Using classify is more or less intrinsically a type of rejection sampling, and while I've some ideas to make rejection sampling magically clever that may be appearing in Hypothesis at some point, it's always going to be better to generate the right thing by construction rather than by rejection - rejection sampling will tend to bias your test cases in weird ways.

This makes sense to me. Perhaps it'd make more sense to give this information to the generator, and have generators that are capable of creating data that models a particular distribution.

Zac-HD commented 4 years ago

Quickcheck has worked around this issue by calculating how many tests they need to run to gain statistical confidence that positives are not in fact false

The problem with that is you can end up running literally hundreds of times more tests than expected, which is a qualitative performance problem 😐

Zac-HD commented 4 years ago

Closing this issue as I don't think there's any specific action we need to take.

DRMacIver commented 4 years ago

FWIW it seems that Quickcheck has worked around this issue by calculating how many tests they need to run to gain statistical confidence that positives are not in fact false (see checkCoverage for details).

Yeah, but there are a couple of difficulties with implementing this in Hypothesis. Main ones:

  1. We have fewer entry points than QuickCheck, which seems happy to just add a proliferation of different ones for different ways of running tests. We've just got @given, which is helpful for test runner integration and not overwhelming users with a battery of choices, and one of the promises that @given makes is that it won't run more than max_examples test cases.
  2. QuickCheck just runs lots of random samples which are all independent of each other, while Hypothesis has a much more concrete representation of the test case and makes decisions about what to do based on what has happened so far. For example, if we did implement a feature like this, it would make sense for Hypothesis to actively try to generate examples that hit a coverage target.
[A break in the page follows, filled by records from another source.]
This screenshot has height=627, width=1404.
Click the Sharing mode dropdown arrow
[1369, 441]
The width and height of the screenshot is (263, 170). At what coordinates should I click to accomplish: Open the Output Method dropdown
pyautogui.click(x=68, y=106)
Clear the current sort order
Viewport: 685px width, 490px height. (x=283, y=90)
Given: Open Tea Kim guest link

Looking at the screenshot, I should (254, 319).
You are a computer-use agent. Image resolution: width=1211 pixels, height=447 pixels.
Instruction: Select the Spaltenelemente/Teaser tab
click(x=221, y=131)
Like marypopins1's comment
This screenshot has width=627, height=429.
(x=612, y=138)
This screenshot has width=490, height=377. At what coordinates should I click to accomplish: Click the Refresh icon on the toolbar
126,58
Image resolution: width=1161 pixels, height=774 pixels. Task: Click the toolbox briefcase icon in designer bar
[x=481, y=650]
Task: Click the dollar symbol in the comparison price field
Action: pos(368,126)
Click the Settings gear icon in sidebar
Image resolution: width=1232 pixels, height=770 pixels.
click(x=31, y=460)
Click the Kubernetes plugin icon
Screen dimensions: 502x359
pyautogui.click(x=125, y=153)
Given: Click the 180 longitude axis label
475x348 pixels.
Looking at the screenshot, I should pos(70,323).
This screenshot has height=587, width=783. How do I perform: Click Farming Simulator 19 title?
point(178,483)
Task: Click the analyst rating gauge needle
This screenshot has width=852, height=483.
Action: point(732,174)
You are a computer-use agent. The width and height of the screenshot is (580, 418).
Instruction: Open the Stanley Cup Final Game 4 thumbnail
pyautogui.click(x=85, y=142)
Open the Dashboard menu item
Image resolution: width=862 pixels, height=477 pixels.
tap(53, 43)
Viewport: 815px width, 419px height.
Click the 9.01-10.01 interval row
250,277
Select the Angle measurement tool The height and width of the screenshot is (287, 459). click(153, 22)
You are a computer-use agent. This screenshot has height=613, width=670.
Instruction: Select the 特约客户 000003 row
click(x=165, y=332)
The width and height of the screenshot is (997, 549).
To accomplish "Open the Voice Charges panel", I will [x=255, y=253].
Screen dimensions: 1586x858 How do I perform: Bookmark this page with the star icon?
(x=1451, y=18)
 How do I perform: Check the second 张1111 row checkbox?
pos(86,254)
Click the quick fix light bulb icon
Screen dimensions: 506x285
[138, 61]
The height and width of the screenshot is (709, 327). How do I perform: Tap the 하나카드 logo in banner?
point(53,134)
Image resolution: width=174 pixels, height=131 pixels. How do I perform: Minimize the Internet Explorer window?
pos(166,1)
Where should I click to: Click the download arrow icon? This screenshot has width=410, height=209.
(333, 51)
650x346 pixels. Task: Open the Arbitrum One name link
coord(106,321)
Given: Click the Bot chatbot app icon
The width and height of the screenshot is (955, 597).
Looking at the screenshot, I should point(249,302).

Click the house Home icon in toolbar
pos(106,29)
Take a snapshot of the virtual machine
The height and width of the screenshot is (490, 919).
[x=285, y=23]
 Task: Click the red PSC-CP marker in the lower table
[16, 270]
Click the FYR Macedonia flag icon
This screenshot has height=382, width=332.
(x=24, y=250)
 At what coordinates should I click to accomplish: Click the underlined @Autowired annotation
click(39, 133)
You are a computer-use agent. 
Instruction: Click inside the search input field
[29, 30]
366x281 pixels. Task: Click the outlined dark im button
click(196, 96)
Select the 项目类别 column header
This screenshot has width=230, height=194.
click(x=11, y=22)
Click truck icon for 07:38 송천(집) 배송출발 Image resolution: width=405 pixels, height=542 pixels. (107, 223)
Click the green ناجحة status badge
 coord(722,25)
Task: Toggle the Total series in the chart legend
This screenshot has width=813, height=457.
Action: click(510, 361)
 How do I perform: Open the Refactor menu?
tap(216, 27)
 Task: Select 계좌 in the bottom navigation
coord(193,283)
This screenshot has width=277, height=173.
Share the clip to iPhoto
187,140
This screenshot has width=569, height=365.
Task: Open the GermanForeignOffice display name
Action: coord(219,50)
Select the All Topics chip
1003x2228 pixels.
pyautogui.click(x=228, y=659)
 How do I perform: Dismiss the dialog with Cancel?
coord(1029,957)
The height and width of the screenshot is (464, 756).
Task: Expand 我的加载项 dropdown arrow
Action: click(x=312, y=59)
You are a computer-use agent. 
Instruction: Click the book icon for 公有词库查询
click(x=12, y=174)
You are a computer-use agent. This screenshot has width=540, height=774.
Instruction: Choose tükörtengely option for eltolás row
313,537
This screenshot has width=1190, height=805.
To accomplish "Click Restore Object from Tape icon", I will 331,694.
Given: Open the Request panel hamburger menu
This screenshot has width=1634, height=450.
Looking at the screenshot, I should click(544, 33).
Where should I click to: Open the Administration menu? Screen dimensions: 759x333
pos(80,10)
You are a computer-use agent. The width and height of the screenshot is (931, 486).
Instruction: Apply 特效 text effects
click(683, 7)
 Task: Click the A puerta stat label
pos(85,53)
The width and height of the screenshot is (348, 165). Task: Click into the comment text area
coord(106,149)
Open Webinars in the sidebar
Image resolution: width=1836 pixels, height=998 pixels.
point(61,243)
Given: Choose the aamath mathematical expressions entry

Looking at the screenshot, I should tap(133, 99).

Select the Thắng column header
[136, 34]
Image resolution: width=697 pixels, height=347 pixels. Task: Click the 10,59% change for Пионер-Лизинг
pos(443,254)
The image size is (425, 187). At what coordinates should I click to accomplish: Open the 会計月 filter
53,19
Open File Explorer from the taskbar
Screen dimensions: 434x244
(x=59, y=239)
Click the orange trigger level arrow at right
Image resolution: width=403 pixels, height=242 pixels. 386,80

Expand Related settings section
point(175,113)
This means that the specific test that QuickCheck uses is invalid, because we don't have independent samples.

The second point in particular makes a direct port of the feature kinda meaningless - we could still have it be an error if a purely random generation of the test satisfied the categorisation, but it's not clear why that would be a sensible thing to do if the tests you're actually seeing aren't actually generated that way.